Today is Major League Baseball’s deadline day to tender contracts to players under team control for the 2014 season.
So far, the New York Mets have cut ties with five players.
Letting Jordany Valdespin and all of his drama go is one of Sandy Alderson‘s best moves of the off-season.
Scott Atchison, Jeremy Hefner, Omar Quintanilla and Justin Turner are all players who contributed to the Mets to the best of their limited abilities, and I’m sad to see them go.
MLB Trade Rumors’ Matt Swartz projected that Atchison would have made $1.3 million through arbitration, while Quintanilla would have earned $900,000 and Turner would have made $800,000. Neither Hefner nor Valdespin had reached arbitration eligibility, so the Mets could have paid each of them around $500,000.
Total gain thus far today: five 40-man roster spots and approximately $4 million.
Despite rumored meetings, I don’t think that’s going to help put Curtis Granderson in blue and orange next year. (And if an aging, one-dimensional player is going to require a three- or four-year deal, that’s not really a bad thing.)
But the 2014 Mets are no better tonight than they were this morning, and they’ve cut loose two players in Turner and Hefner that I did enjoy having on the team.

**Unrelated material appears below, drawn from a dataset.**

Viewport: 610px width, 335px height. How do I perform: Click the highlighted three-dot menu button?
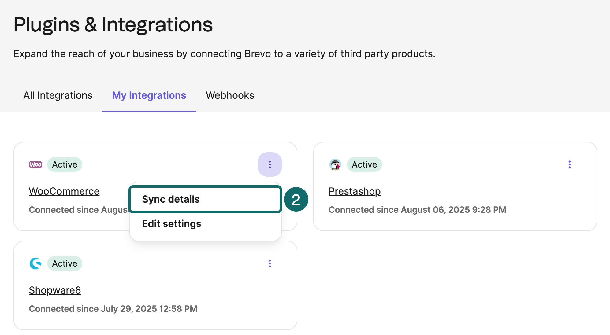(x=270, y=164)
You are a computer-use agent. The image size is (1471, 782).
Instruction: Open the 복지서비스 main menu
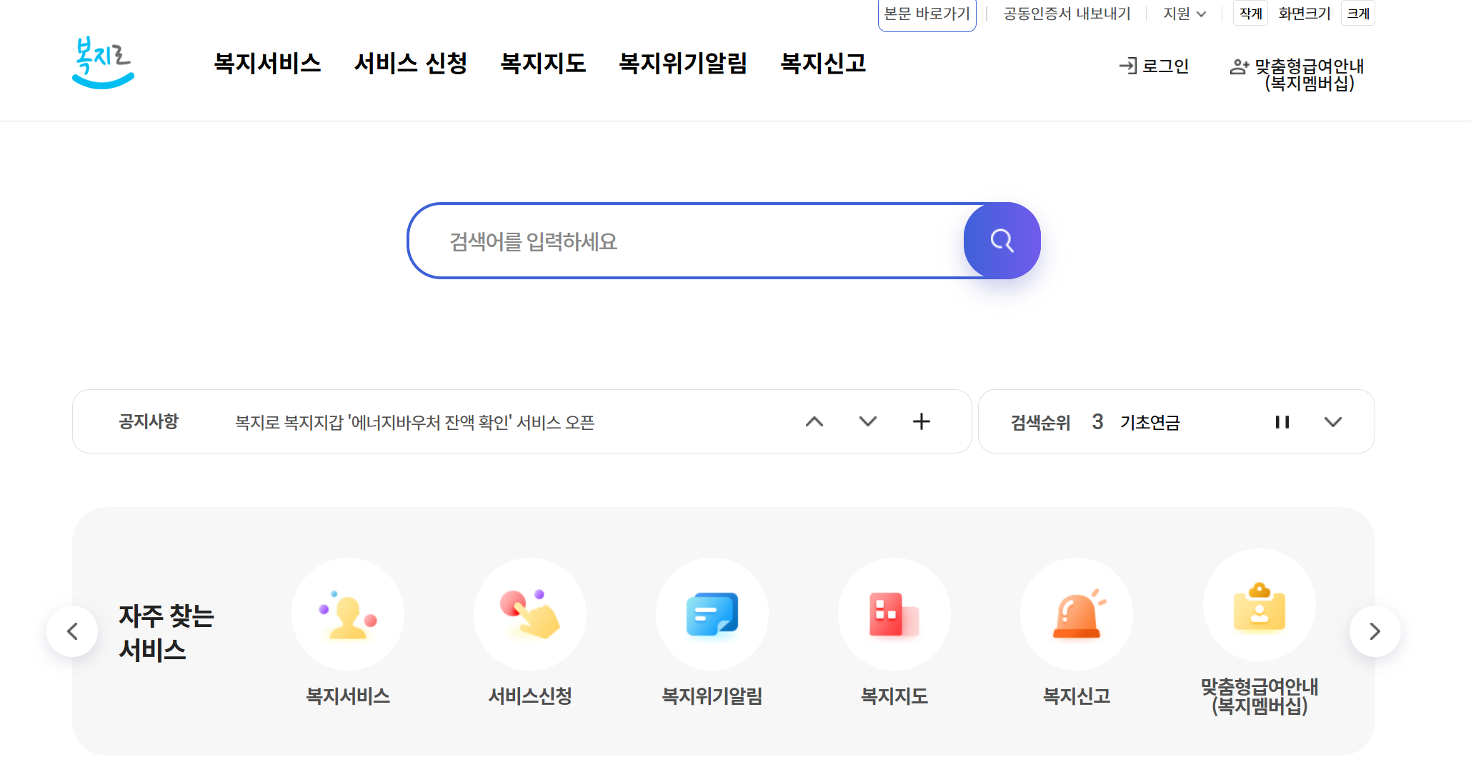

Meanwhile, the Washington Nationals were busy turning some of their spare parts into Doug Fister, a very serviceable starting pitcher.

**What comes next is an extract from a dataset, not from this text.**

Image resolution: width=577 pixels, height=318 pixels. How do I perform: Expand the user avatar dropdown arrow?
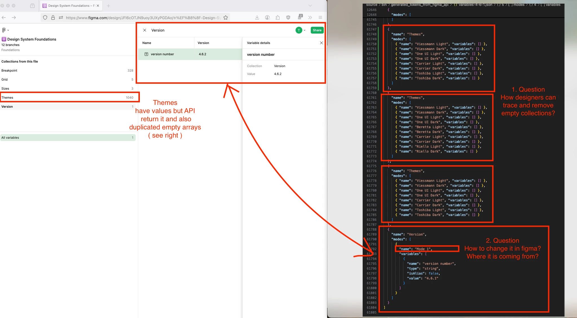tap(305, 30)
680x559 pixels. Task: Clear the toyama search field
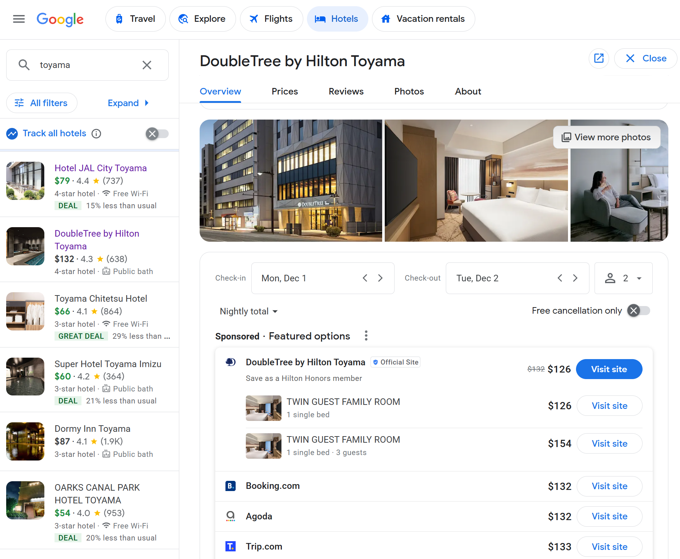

Hopefully Alderson has a plan that goes beyond slashing payroll and drafting players who won’t reach the majors before Amazon’s delivery drones seem practical.
The next two weeks are probably the swan song for this blog. The domain renewal is coming up, and I don’t really feel the same enthusiasm for baseball that I did when I began.
I could still change my mind, but I’m having a hard time imagining what I might find to say about the 2014 Mets that anyone would want to read and other commitments will keep me from going to more than a handful of minor league games next season.
I do want to thank everyone who stops by to read Random Baseball Stuff, and I appreciate the friends I’ve made because of this blog.
I hope that you keep it up, but I know how hard it is to maintain a blog daily. Even if you give up the blog, I still hope we can continue swapping autographed cards sporadically.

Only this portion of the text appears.